LCA: Disintermediating distributions
Posted Feb 6, 2008 22:56 UTC (Wed) by
stevenj (guest, #421)
In reply to:
LCA: Disintermediating distributions by aleXXX
Parent article:
LCA: Disintermediating distributions
It's also hard to
convince e.g. students who have a hard time learning C or C++ that they
additionally have to learn autoconf, automake, libtool, shell, m4 and
make syntax. It just doesn't make sense if the build tool is more
complicated than the programming language itself.
Skilled programmers don't have a hard time learning a new syntax. What makes a tool like autoconf difficult is that the underlying portability problem it solves is quite hard and intrinsically complicated.

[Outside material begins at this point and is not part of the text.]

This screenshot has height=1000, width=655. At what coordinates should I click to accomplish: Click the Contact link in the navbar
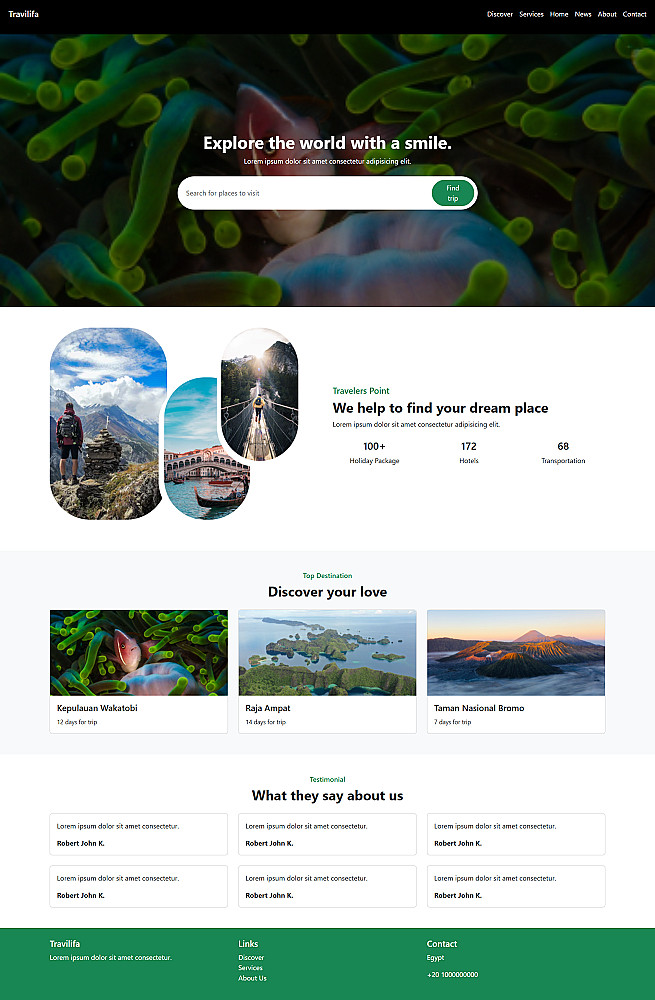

In my experience, non-trivial projects that avoid autoconf tend to start re-inventing it, badly, as soon as they move beyond compiling just on GNU/Linux systems and interacting in non-trivial ways with the build environment. There's a reason why most major free projects use it (except for Python and Perl programs, which live in their own self-contained little build universes, although once they start depending on other external non-Python/Perl libraries it can quickly get messy again).
Similar things happen with automake, although admittedly some of automake's complexity comes from having to deal with the underlying deficiencies of 'make'. But there is also a fair amount of intrinsic complexity from the fact that you want to support a lot of make targets (make dist, make clean, make distclean, make check, make install, make uninstall, etc. etc.), VPATH builds, source files that are built by scripts or programs in some projects, multiple languages and compilers, different compile/link flags for different programs in the same projects, building shared libraries on multiple platforms with very different shared-library build procedures and semantics, etcetera etcetera.
By the time you understand the underlying problem, using the actual tool is pretty straightforward and well documented (see e.g. the "autobook").